Ничего иного Саймон и не желал. Прошел за чиновником в само святилище, где ему пришлось повторить свой вопрос. На этот раз реакция была не столь эффектна, если не считать высоты, на которую поднялись брови директора.

— Вы хорошо знали Дино Картелли?

— Никогда его не видел, — весело сообщил Саймон. — Его старый приятель, Джеймс Астон, которого вы, возможно, помните, просил меня отыскать его, когда я буду на Сицилии.

— Ах, так, мистер Астон... Тогда все ясно.

Директор уставился на свои руки, сложенные на столе. Это был очень старый человек с редкими седыми волосами и лицом, которое явно пожертвовало собой в пользу черепа.

— Это было так давно, — сказал он. — Он ничего не знал.

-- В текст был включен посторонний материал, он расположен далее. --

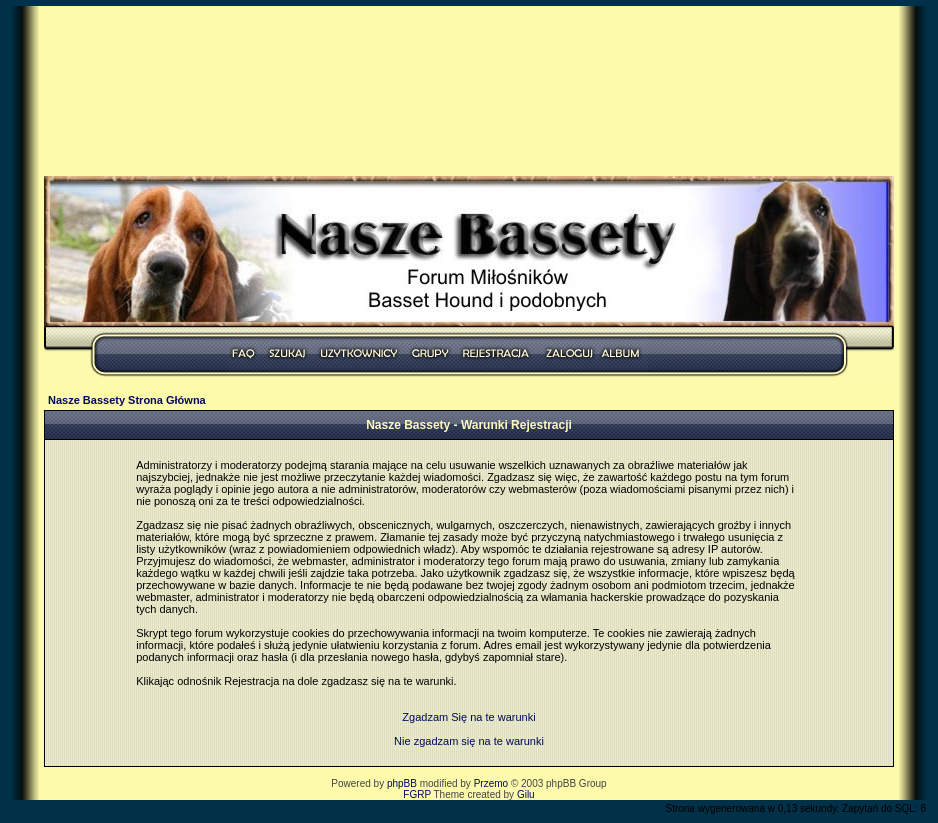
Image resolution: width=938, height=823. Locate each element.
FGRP (417, 794)
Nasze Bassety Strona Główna (127, 400)
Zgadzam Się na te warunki (468, 717)
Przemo (491, 783)
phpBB (402, 783)
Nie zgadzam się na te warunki (469, 741)
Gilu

— Кто и о чем ничего не знал?

Саймон переставал что-либо понимать.

— Дино Картелли нет в живых. Он погиб как герой, — сказал директор деликатно приглушенным голосом похоронных дел мастера.

— Каким образом?

— Это случилось однажды ночью зимой 1949 года. Ужасная ночь, которую я никогда не забуду. Дино оставался один в банке, приводил в порядок учетные книги. Предстояла ревизия, и у него было много работы. Он был очень старателен. И погиб, хотя его смерть ничего не изменила.

— Он что, надорвался на работе?

— Нет. Его убили.

— Вы не расскажете мне поподробнее, что произошло? — терпеливо спросил Саймон.

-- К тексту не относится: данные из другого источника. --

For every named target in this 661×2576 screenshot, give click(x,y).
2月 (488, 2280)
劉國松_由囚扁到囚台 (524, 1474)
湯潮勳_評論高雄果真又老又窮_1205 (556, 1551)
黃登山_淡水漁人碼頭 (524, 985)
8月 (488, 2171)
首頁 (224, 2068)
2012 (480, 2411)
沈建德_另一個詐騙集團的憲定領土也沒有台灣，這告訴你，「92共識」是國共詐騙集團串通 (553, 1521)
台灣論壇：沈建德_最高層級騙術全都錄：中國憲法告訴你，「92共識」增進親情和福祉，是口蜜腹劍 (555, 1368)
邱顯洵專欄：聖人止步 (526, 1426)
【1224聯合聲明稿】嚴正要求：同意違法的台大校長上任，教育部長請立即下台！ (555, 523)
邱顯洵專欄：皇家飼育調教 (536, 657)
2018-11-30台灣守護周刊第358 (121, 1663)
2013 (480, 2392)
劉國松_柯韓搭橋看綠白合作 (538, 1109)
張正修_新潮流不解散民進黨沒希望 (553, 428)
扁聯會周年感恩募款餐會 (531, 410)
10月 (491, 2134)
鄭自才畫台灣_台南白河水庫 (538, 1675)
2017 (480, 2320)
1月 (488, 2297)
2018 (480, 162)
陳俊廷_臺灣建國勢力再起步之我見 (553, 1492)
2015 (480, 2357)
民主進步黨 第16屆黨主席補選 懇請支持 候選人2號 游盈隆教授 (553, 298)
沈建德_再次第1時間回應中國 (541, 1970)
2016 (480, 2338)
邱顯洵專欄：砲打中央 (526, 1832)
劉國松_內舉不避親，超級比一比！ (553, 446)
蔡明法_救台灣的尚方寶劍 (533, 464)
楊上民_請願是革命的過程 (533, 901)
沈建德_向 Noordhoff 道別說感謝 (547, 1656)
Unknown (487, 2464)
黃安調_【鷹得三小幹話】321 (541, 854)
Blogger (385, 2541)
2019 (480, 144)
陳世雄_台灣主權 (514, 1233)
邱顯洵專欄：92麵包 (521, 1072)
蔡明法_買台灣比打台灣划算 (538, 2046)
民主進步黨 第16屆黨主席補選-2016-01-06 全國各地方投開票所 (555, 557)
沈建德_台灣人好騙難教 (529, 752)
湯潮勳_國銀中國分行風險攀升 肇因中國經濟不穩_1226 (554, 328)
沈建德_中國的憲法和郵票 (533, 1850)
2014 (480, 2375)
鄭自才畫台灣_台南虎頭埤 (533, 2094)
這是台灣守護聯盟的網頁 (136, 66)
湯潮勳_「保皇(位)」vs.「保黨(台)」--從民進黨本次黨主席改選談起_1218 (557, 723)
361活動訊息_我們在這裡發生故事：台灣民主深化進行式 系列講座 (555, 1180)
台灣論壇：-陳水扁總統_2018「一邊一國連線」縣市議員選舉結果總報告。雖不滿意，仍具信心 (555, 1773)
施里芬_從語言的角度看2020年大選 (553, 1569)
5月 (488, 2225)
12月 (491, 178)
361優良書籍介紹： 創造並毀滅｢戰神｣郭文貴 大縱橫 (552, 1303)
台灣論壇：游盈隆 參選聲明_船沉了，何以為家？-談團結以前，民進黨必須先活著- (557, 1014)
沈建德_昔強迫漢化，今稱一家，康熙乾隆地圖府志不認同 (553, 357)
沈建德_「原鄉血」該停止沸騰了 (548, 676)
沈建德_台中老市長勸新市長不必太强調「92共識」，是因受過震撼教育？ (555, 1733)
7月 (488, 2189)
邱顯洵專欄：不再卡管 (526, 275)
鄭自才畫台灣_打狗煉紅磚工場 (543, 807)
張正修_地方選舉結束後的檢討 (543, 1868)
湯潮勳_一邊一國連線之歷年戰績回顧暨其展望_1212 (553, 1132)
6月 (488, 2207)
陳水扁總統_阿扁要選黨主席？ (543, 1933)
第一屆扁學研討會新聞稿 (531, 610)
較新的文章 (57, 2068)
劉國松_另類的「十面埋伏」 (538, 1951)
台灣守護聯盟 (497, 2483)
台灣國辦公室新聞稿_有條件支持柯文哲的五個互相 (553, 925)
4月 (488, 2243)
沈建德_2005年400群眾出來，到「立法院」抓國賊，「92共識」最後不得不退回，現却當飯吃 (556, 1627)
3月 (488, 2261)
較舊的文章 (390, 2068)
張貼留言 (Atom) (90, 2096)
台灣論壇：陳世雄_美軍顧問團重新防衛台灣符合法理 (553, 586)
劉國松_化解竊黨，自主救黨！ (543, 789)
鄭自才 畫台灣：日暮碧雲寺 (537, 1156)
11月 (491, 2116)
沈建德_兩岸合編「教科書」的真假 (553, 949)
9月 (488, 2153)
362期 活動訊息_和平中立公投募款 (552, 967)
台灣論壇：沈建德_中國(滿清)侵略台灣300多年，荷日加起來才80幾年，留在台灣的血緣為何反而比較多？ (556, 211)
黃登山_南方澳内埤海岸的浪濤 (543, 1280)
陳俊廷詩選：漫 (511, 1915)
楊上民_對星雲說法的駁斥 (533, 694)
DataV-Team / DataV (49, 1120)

Директор склонил голову и помолчал.

— Никто ничего не знает точно. Когда я нашел его утром с размозженной головой и изувеченными руками, он был уже мертв. Никогда не забуду этой картины. Сейф был развален взрывом, и все деньги исчезли. Полиция решила, что его застали врасплох. Он знал секретную комбинацию сейфа, но не выдал ее. Видимо, пытался их обезоружить, пока его не убили выстрелом в лицо.

— И какова была их добыча?

— Банкноты многих стран: фунты, доллары, швейцарские франки и так далее. Самая твердая валюта на сумму около ста тысяч фунтов, к тому же немного ценных бумаг и драгоценностей. Некоторые из них нашлись, но большинство пропало бесследно. И грабителей никогда не поймали.

Саймон задал еще несколько вопросов, но больше ничего не добился. Как только он убедился, что источник информации исчерпан, поблагодарил директора и собирался распрощаться.

— Прошу передать Астону привет от меня, — сказал директор. — Боюсь, что эта история его расстроит. Дино и он были добрыми друзьями.

— Скорее ему это скажет сам Дино, у меня такой возможности не будет.

Директор замер с беспомощным лицом.

— Астона тоже нет в живых, — пояснил Саймон. — Прошлой ночью его убили в Неаполе.

— Господи Иисусе! — директор был потрясен. — Что за трагическое совпадение! Очевидно, эти два случая никак не связаны?

— Очевидно, — ответил Святой, не видя причин тратить время на дискуссии на тему своих соображений.

* * *

Улицы уже плавились от полуденного зноя, но Саймон этого почти не замечал. Голова его была слишком занята новой нитью, вытащенной из клубка.

По крайней мере, один факт подтверждался: огромная добыча, наличие которой он предполагал теоретически, стала реальностью и могла быть идентифицирована. Оставался вопрос, была ли она разделена или до сих пор где-то укрыта. Но вторая сторона проблемы стала еще темнее. Если Дестамио не Картелли, то почему он на него похож?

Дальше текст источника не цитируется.